Ответа не последовало. Видимо, Фрашку воспринял слова короля исключительно буквально.

— Ничего себе «говорит»! — Майлдаф картинно заткнул уши. — Что такого, если люди узнают о близости земли? Может, кому-нибудь станет от этого легче.

— Может, кому-то и станет, да ненадолго, — отозвался Конан. — Я уже говорил, по-моему, к каким берегам нас занесло.

— Его величество становится тем мрачнее, чем выше поднимается солнце, — заметил Евсевий. — Между тем эти берега не настолько хуже иных, чтобы их так опасаться. Зингарцы и аргосцы плавают сюда за строевым лесом и ведут торг — и ничего, возвращаются, — добавил ученый.

— Они не воевали с пиктами и не уничтожали их войско, месьор, — вмешался Тэн И. — Опасения государя небеспочвенны.

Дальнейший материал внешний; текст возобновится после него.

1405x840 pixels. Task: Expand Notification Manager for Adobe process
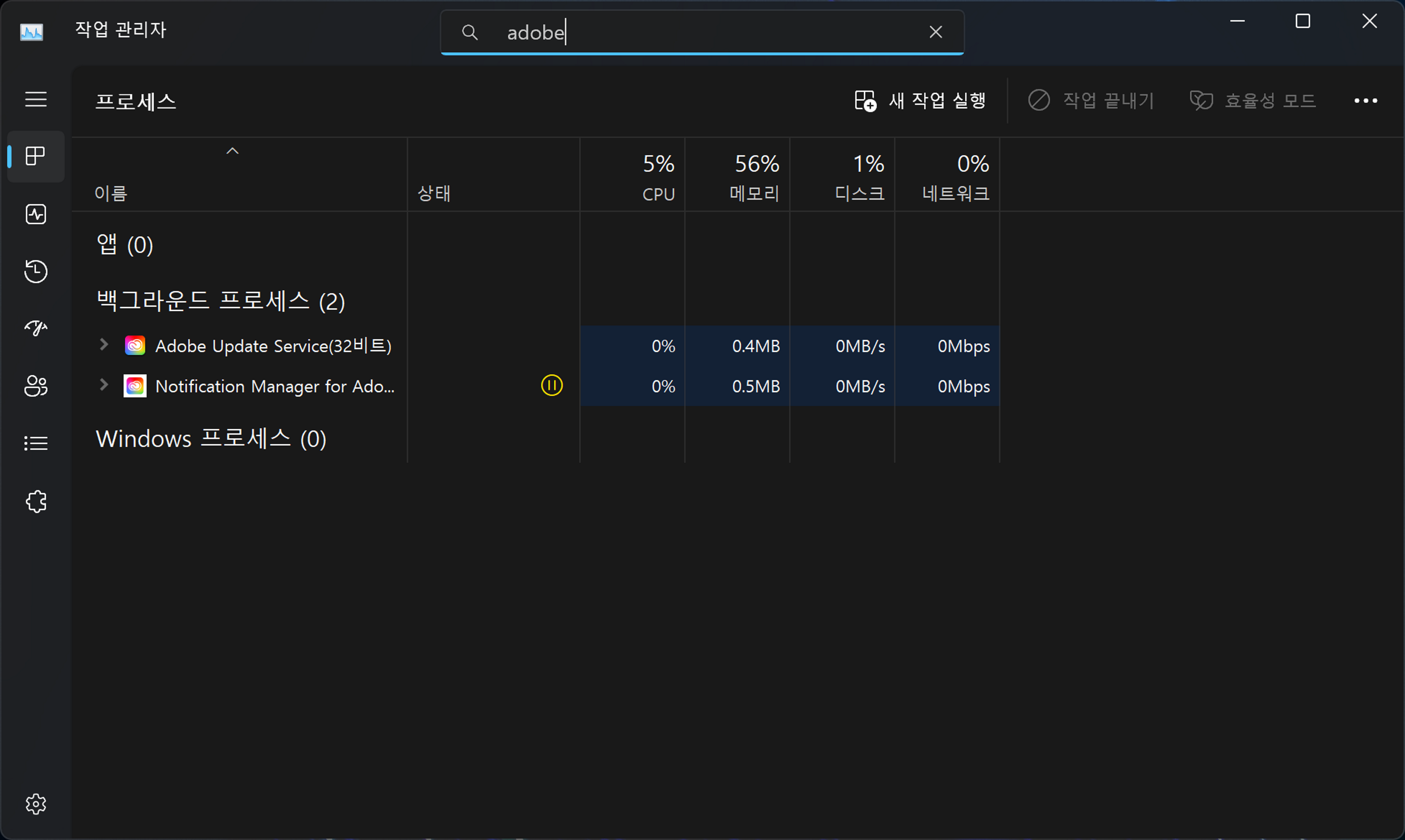(103, 386)
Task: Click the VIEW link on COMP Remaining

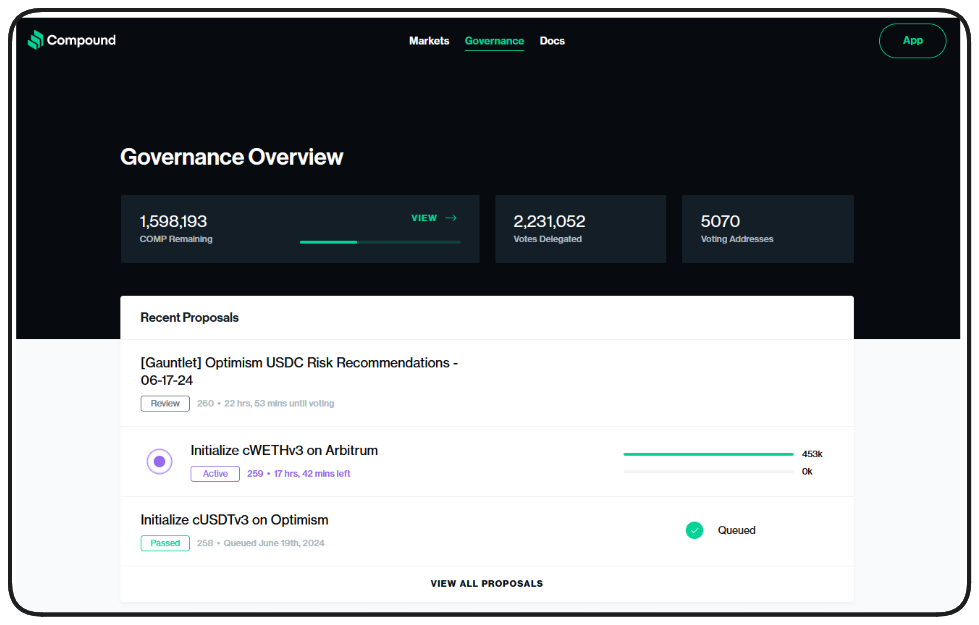Action: click(424, 218)
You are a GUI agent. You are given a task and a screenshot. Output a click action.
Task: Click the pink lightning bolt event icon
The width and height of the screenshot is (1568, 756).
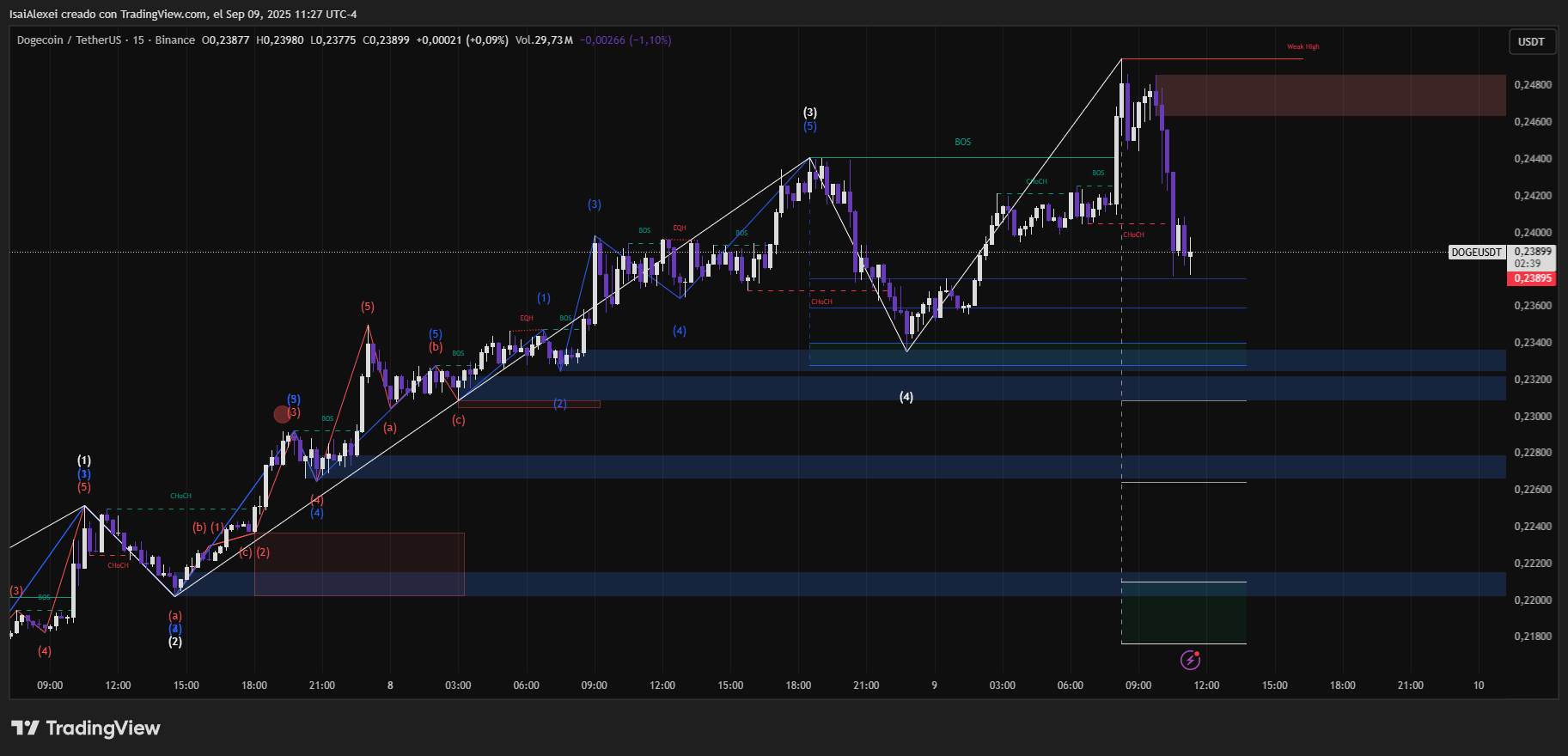(1190, 660)
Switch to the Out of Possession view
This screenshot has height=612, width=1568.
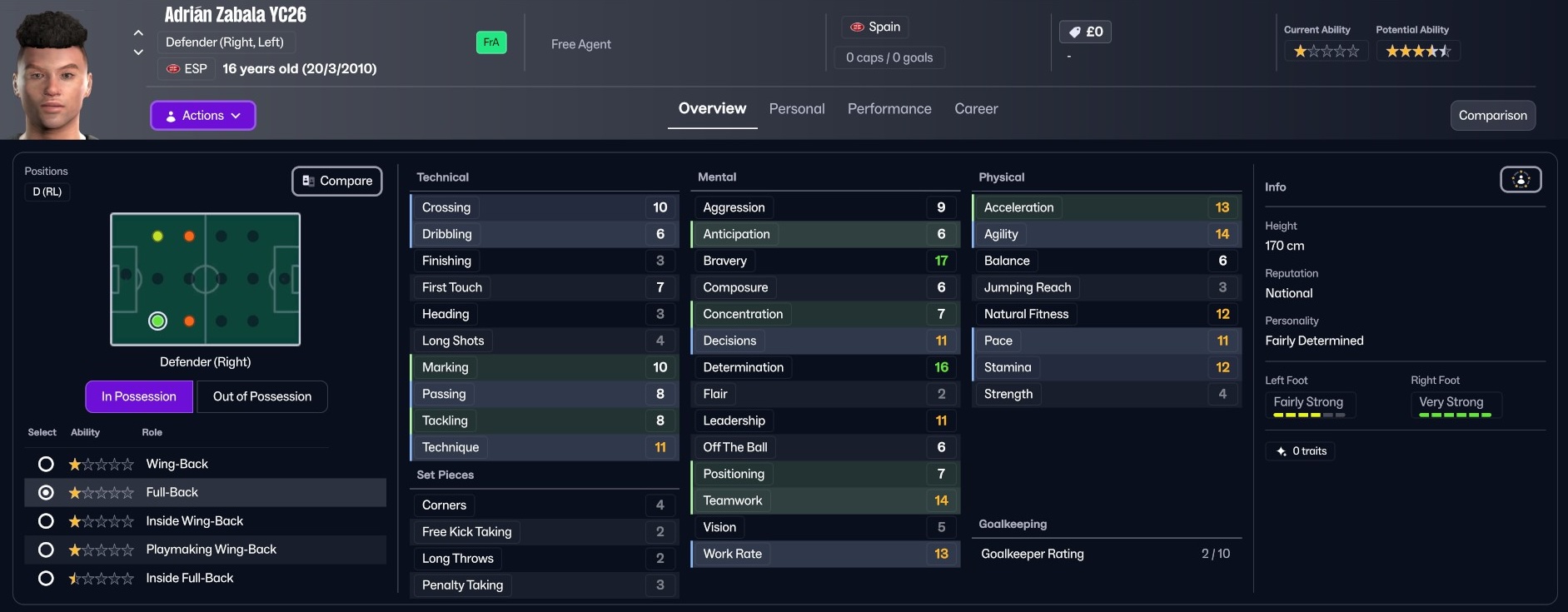(261, 396)
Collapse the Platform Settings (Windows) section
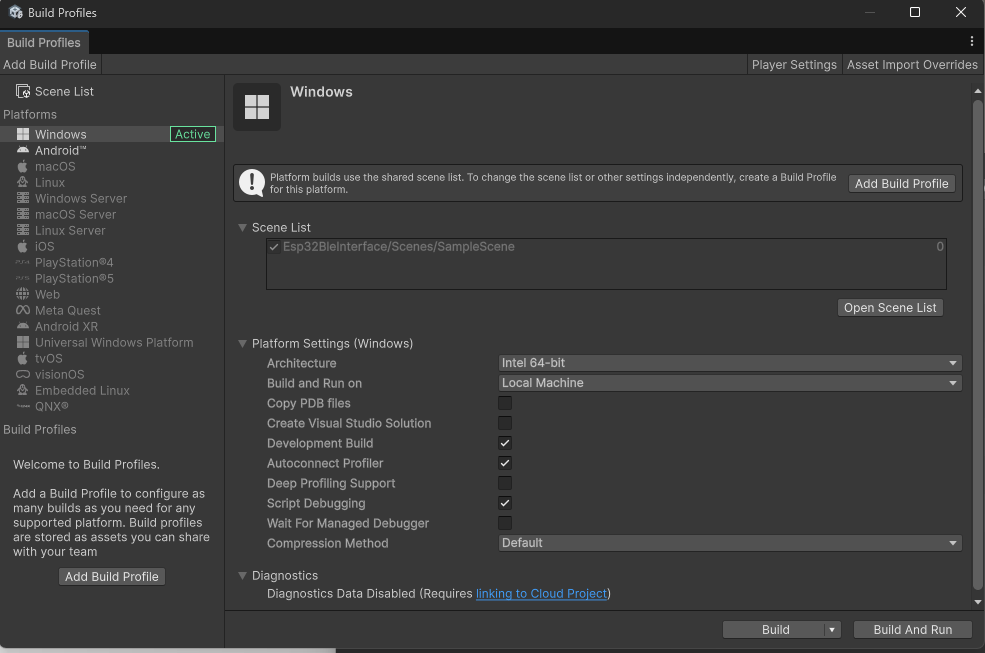The image size is (985, 653). pos(243,344)
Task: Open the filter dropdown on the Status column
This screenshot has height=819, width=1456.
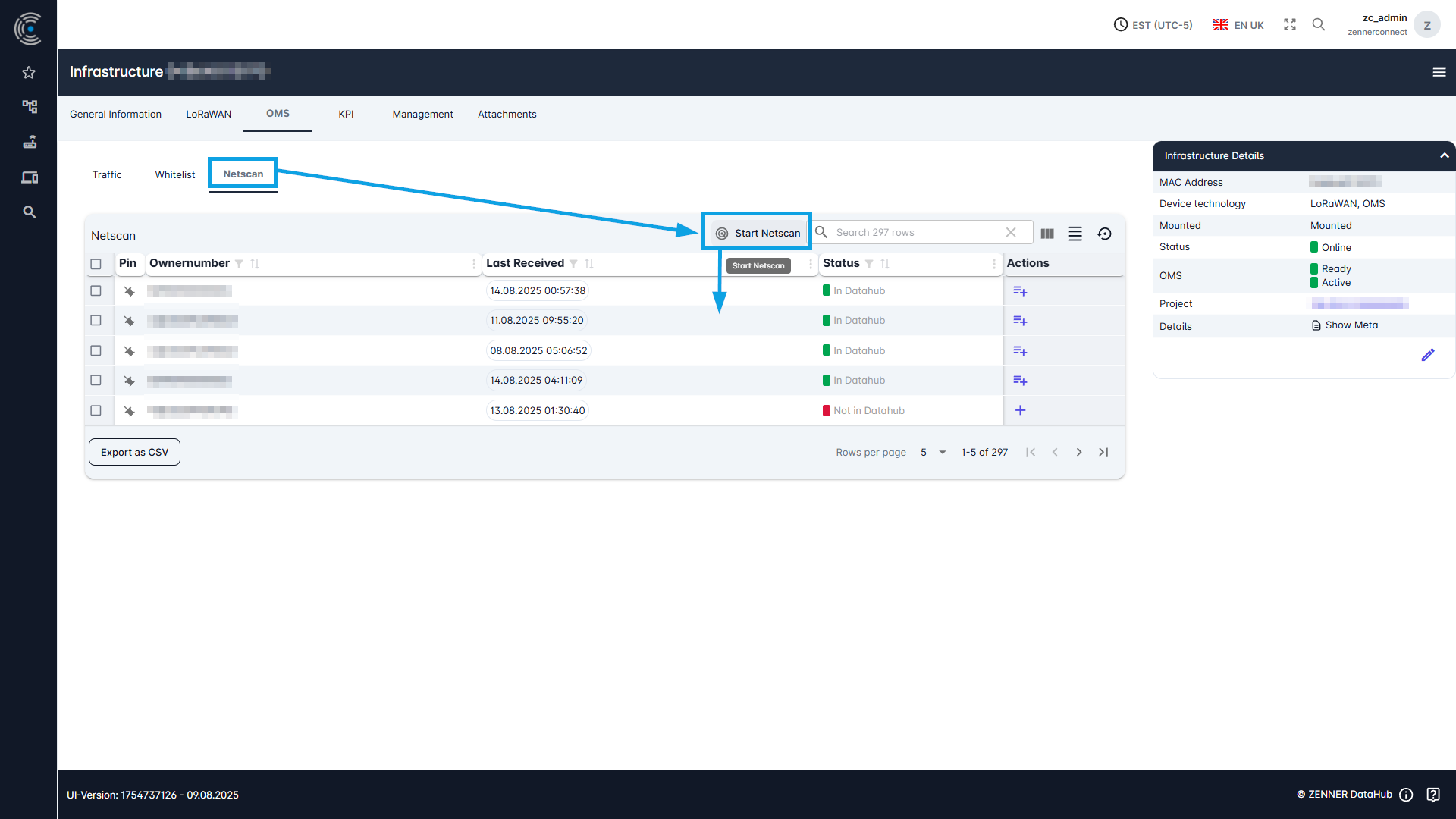Action: [870, 264]
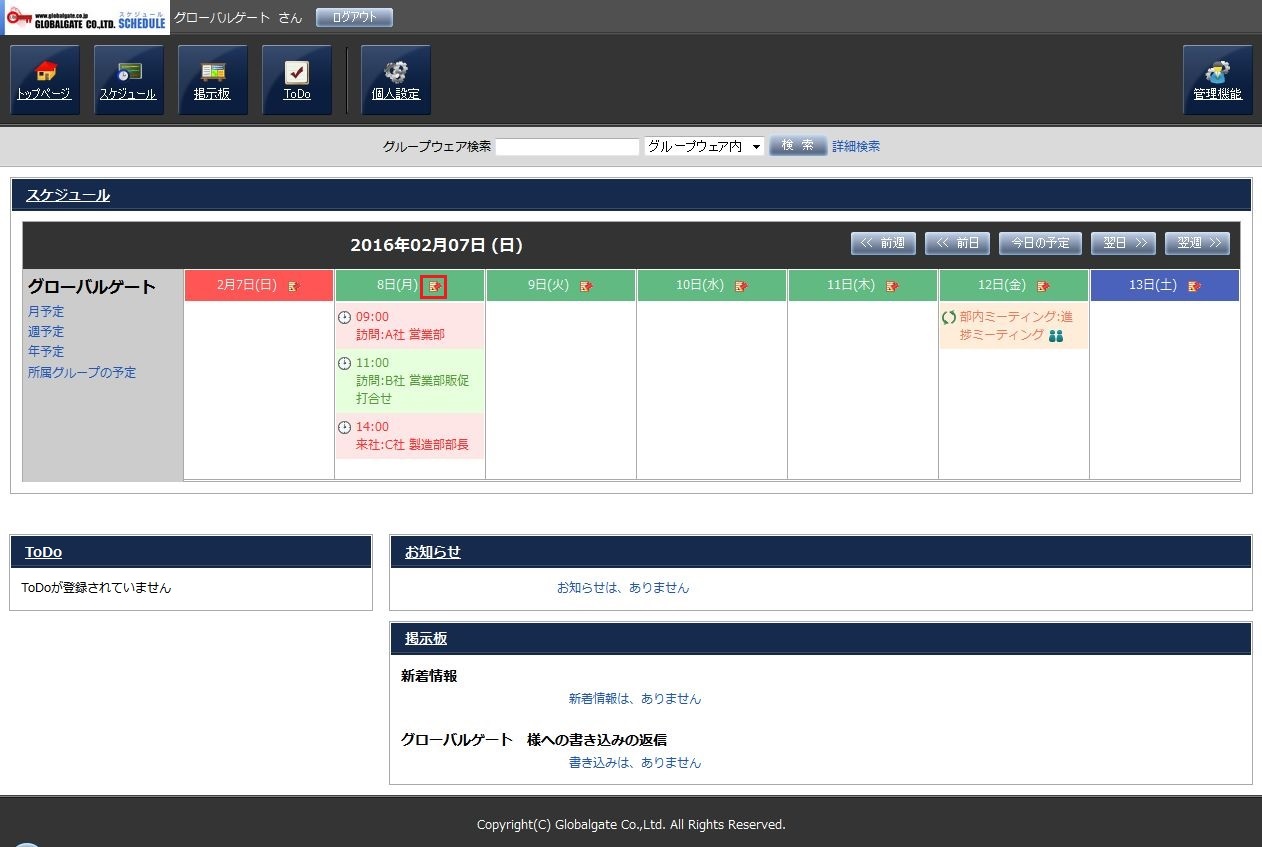This screenshot has width=1262, height=847.
Task: Click add-schedule icon for 8日(月)
Action: pos(434,287)
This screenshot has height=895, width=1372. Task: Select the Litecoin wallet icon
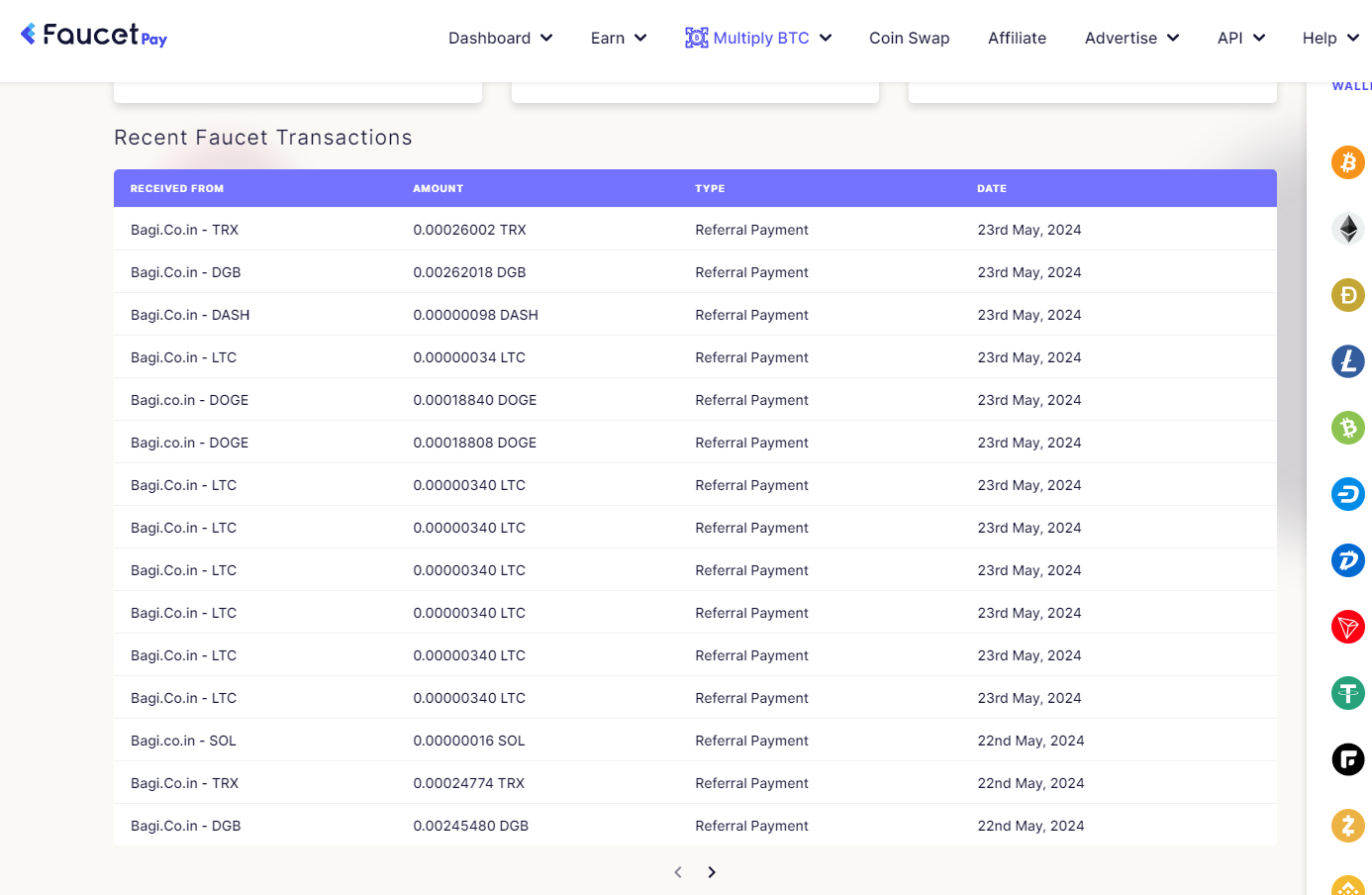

— Не припомню, когда государь чего-либо опасался, — отрезал Майлдаф. — Зато тем, кто с ним рядом, приходится опасаться каждый миг. Особенно простым торговцам шерстью, которых отрывают от дел и тащат на расправу к морским банши…

— Ты надоел со своими банши и своей шерстью! — вспылил Конан. — Экая важность — пикты! Их я не боюсь. Слава Крому, перевидал их множество, а перебил еще больше!

— Дело не в том, — сказал король уже спокойнее. — Представьте себе этого благородного месьора — первого советника Зингары, эту сухопутную крысу, который, услышав слово «земля», наконец-то соизволит высунуться из трюма, закатить скандал по поводу того, что никакой земли он не зрит.

— А после, узнав, что берег — вовсе не Зингара или Аргос, а пиктские чащи, что он, по-твоему, предпримет?

— Визг будет такой, что у меня лопнут уши, — скептически предположил Майлдаф и, вообразив это, поморщился.

— Лопнут не только уши, но и паруса, — усмехнулся Евсевий. — И как только его угораздило родиться зингарцем?

Речь шла об особе, ставшей известной всем за недолгие две седьмицы, что аквилонцы провели в Кордаве и в Океане — о первом советнике короля Фердруго — чванном, высоком, худом, даже высохшем каком-то вельможе голубых кровей — Норонья. О фамильной гордости иных зингарских грандов ходили легенды, но Норонья представал истинным воплощением этих легенд.

Едва возникал какой-нибудь спор или просто кто-то о чем-то кому-то рассказывал, и при сем по несчастному стечению обстоятельств случался Норонья, присутствующие немедленно могли прослушать длиннейшую, скучнейшую и нравоучительнейшую историю о том, как и почему поступил или не поступил достойный и благородный предок Норонья, оказавшись в подобной ситуации. Разумеется, что бы там ни сделал или не сделал Норонья, признавалось безусловно правильным, и горе было тому, кто смел перечить.